* **TRECHO SELECIONADO**:
────────
Se EU fosse MINISTRA DO PLANEJAMENTO
Minha prioridade seria angariar verbas para a execução de projetos arquitetônicos específicos. Entre as metas estaria, construir praças, escolas, hospitais, ruas e outras benfeitorias, mobiliário urbano, que pudessem ser adequadas às necessidades especiais dos deficientes físicos e idosos, visando o conforto e qualidade de vida.
Nessa linha, proporia a construção de praças, país afora, voltadas ao lazer e à prática esportiva para deficientes físicos. Os espaços voltados aos deficientes não seriam em separado. A intenção, com essas construções, seria promover, a cada dia, a inclusão e o convívio de todos.
────────
* **REQUISITOS DAS TAREFAS**:
1) Transcreva do texto sobre acessibilidade urbana o trecho compreendido entre "Se EU fosse" e "convívio de todos.", incluindo ambas as expressões.
2) Prossiga com o texto sobre acessibilidade urbana a partir do ponto em que ele se encerra.
Os dados apresentados adiante provêm de uma fonte distinta.

* **DADOS EXTRAÍDOS**:
────────
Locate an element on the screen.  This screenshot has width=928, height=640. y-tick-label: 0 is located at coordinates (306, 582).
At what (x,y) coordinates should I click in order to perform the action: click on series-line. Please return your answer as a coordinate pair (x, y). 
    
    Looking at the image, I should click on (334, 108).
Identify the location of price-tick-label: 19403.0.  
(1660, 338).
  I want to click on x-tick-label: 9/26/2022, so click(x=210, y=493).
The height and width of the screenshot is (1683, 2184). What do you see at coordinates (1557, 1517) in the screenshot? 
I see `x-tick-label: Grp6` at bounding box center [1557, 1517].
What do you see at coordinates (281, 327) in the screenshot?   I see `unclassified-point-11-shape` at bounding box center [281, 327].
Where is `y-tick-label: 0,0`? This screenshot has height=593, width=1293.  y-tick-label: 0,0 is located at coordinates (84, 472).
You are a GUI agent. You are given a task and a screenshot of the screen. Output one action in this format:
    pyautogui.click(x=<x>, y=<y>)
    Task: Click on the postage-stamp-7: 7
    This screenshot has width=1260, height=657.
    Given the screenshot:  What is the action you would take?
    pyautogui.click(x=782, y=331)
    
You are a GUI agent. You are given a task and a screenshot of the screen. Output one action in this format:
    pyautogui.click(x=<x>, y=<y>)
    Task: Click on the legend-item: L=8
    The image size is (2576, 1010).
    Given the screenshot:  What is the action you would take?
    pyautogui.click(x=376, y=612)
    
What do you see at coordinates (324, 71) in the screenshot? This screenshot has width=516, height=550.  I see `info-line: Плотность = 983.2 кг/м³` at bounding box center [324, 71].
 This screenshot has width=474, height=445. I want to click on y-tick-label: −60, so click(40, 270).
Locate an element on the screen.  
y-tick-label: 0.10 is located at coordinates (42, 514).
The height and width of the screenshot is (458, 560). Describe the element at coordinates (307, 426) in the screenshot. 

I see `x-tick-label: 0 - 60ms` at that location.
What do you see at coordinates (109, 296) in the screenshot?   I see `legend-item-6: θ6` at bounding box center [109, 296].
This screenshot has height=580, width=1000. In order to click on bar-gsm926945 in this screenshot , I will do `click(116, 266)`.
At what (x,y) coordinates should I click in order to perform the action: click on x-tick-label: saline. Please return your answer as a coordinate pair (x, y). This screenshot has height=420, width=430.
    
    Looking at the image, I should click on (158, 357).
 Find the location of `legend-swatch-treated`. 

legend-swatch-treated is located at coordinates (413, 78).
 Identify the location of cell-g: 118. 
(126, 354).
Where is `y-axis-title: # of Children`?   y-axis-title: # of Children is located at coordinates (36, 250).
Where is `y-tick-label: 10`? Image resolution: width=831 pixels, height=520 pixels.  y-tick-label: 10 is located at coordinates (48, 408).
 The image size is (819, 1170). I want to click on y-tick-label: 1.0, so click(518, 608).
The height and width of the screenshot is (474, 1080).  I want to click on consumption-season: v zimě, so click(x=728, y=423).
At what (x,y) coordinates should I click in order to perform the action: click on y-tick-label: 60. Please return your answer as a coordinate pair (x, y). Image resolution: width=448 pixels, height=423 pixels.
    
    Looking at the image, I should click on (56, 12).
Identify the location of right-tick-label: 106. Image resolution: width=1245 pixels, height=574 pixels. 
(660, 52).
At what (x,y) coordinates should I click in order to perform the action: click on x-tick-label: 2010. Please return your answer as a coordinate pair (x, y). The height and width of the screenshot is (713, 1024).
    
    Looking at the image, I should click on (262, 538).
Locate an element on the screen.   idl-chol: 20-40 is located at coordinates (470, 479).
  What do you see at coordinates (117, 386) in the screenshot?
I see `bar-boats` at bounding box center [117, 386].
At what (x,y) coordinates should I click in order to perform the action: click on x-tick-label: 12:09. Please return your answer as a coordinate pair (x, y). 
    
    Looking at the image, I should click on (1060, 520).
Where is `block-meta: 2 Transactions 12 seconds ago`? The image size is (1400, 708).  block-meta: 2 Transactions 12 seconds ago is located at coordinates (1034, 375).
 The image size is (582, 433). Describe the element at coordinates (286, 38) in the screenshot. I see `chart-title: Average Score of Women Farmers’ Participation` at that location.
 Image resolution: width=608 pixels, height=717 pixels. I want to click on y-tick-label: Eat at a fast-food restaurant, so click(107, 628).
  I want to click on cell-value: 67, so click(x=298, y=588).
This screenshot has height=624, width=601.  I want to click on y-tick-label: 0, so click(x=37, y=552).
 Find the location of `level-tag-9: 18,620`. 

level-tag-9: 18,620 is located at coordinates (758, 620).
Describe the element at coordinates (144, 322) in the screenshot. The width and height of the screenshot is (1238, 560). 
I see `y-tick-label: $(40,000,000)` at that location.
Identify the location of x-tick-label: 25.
────────
* **CONJUNTO DE RESPOSTAS**:
1)
Se EU fosse MINISTRA DO PLANEJAMENTO
Minha prioridade seria angariar verbas para a execução de projetos arquitetônicos específicos. Entre as metas estaria, construir praças, escolas, hospitais, ruas e outras benfeitorias, mobiliário urbano, que pudessem ser adequadas às necessidades especiais dos deficientes físicos e idosos, visando o conforto e qualidade de vida.
Nessa linha, proporia a construção de praças, país afora, voltadas ao lazer e à prática esportiva para deficientes físicos. Os espaços voltados aos deficientes não seriam em separado. A intenção, com essas construções, seria promover, a cada dia, a inclusão e o convívio de todos.

2)
Para mim, como arquiteta, o importante é a conscientização de um projeto. Não projetaria apenas tendências construtivas só levando em consideração materiais e estética. Tendências mudam periodicamente, e o que fica é a essência do projeto. Portanto, como ministra, apostaria minhas fichas em projetos duradouros e funcionais, que perdurassem por gerações e gerações.
O belo de nada adianta se não for funcional, útil, para o bem comum. Assim sendo, tudo isso se resumiria em orientar, coordenar, e elaborar um planejamento voltado para assistência social do ser humano.